世の中の縮図が見えたが聞いて呆れる。内側にばかり目を向けているから、傷つくのを恐れるから、ヒガシはいつまでも子供にしか見えないんだよね。まあ、手井根おじさんには悪いけど、だからあたしはヒガシがあまり好きじゃない。
そういう意味では、園ちゃんも視野が狭い。あたし一筋だからね。しかし、それが同性にされるのと、異性にされるのじゃ、感覚も違うんだよ。
ヒガシは園ちゃんを普通の女の子に戻すチャンスが何度もあったのにしなかった。つまり告白しなかった。その意気地の無さがあたしを苛々させ、結果あたしはヒガシを好きにはなれない。バキンバキンの筋肉野郎なおじさんやウチの父に似ていなくても、根性見せれば少しは好きになれたかも知れないんだけどさ。剣は飄々としているけど、根性だけは半端じゃなく持っているから、襲うとかじゃなく、普通に告白されていれば、あたしも普通の感覚のままで、付き合っていたのにね。
あたしの周りは残念な男ばっかりだよ。
頑張り屋さんという意味では、園ちゃんが一番まともに思える。園ちゃんが男だったら、あたしは簡単に付き合ったと思うよ。

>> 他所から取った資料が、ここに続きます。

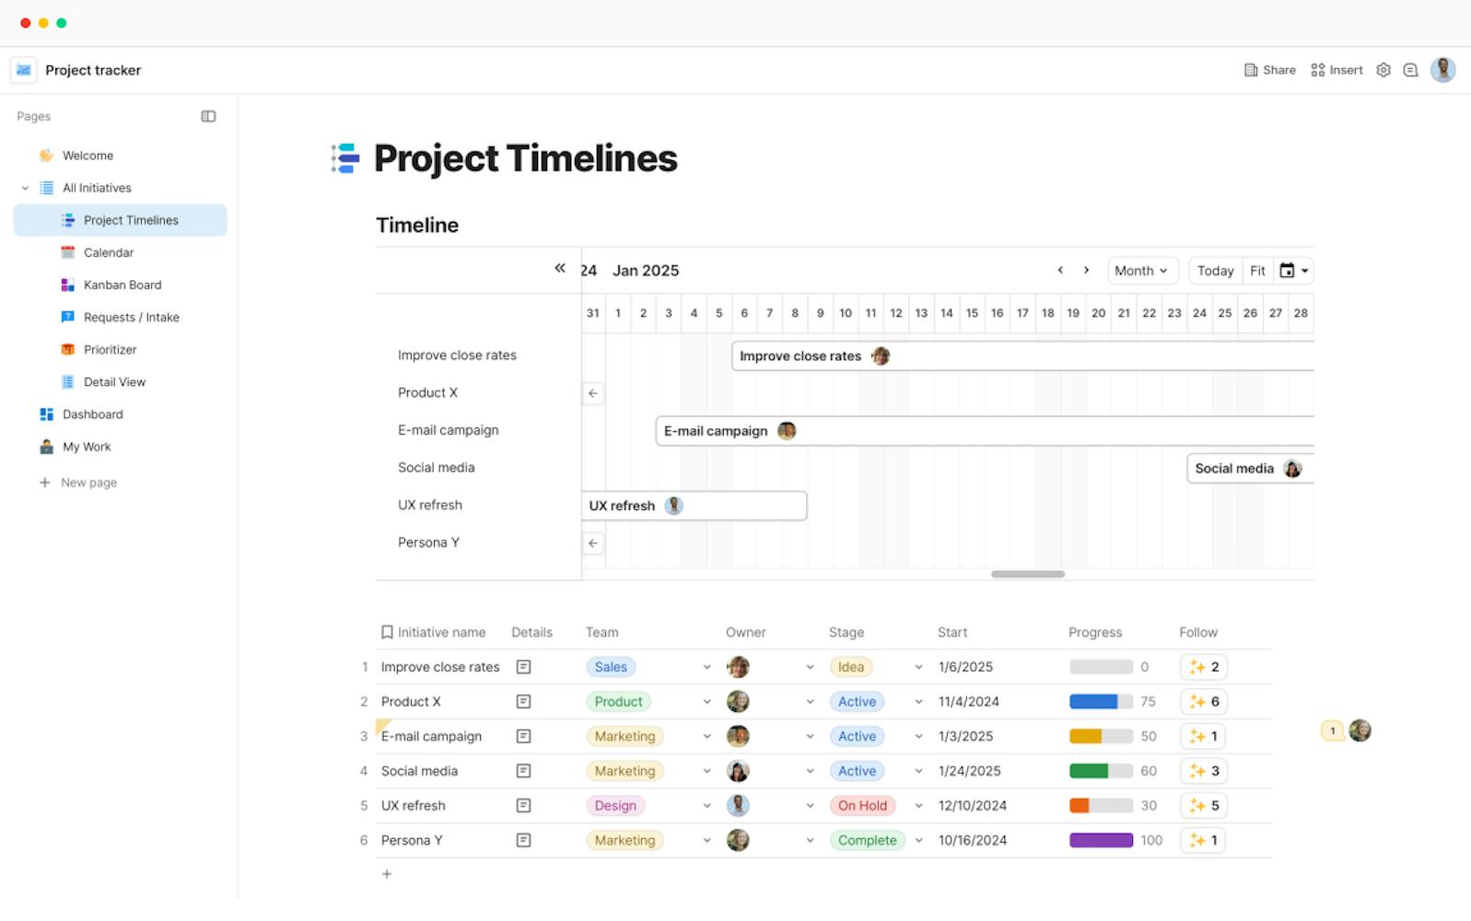This screenshot has height=921, width=1471.
Task: Collapse the timeline name list panel
Action: click(559, 268)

まあ、剣に襲われておかしくなる前だったらって話だけど。
そう言えば、剣はこの場に居ないね。オジサンと大戸さんが居るからかも知れないけど、あれから一度も会ってない。今頃何処に居るのやら。まあ、姿を消す天才だから、案外近くに居る可能性も否定出来ないけどね。

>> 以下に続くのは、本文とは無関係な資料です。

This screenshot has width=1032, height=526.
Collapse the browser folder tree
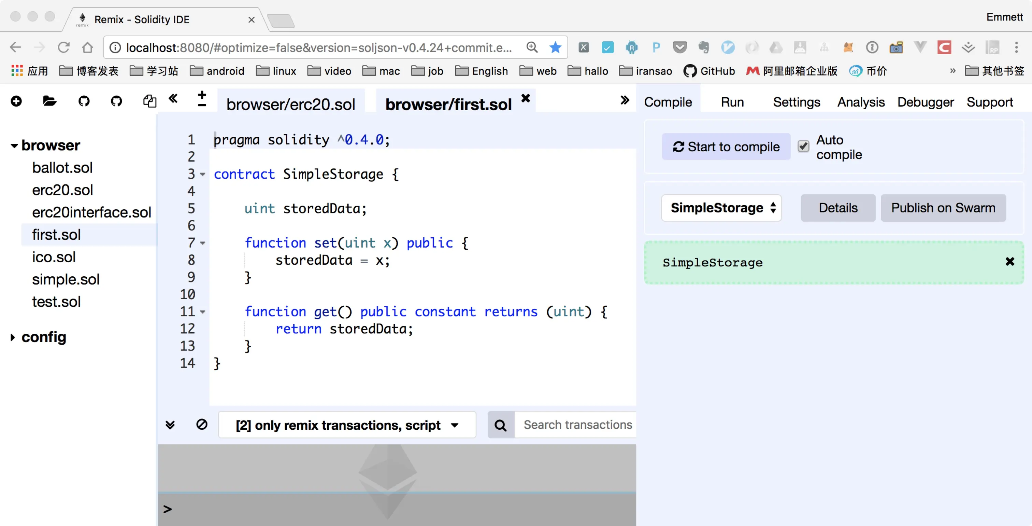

そんな感じで園ちゃんを泳げるようにしたことに満足したあたしは、残念がる手井根おじさんとヒガシを残して帰ることにした。ヒガシが根性見せて後を付いてくるかと思ったんだけど、なんか萎んだ風船みたくなって、泳ぎもせずおじさんと一緒に帰ったと後で聞いた。
軟弱な奴。
家まで自転車で帰り、オジサンはいつものアパートに戻り、大戸さんは別の仕事でその場から消え、園ちゃんはあたしの部屋に寄って行った。
夏休みの宿題を片付ける為ね。
二人で分担して、ノートを回し、全ての宿題を夜までに片付けた。
基礎体力があたしより低い園ちゃんが寝むそうになったので、あたしのベッドを貸す。水泳は全身運動だから、疲れたんだね。二人きりになると妙に積極的な園ちゃんだけど、今日はそんなこともないかな。階下に降りて居間に行ったけど、両親は帰って来ていない。二人ともこの時期は忙しいんだよ。園ちゃんじゃないけど、夏休み中に泳げるようになりたい生徒さんと、夏休み中に免許を取りたい学生が大挙して押し寄せるらしいからね。毎年のことだから、馴れているけどね。適当に晩御飯を作って食べる。園ちゃんの分を作って部屋に戻ると、起き上がっていた。
「宮ちゃ~ん。何処に行ってたのぉ?」
なんで泣きそうな声出しているのさ。
「園ちゃんのご飯作って来ただけだよ。今日は運動もしたし、頭も回転させたから、お腹減ったでしょ?」
その間に園ちゃんの家に電話して、今日はウチに泊まって貰うことにしたと伝えた。向かいのアパートにオジサンが待機しているけど、家に一人で居る事も禁止事項なんだよ。そういうことに園ちゃんの両親は理解があるので、簡単に承諾してくれた。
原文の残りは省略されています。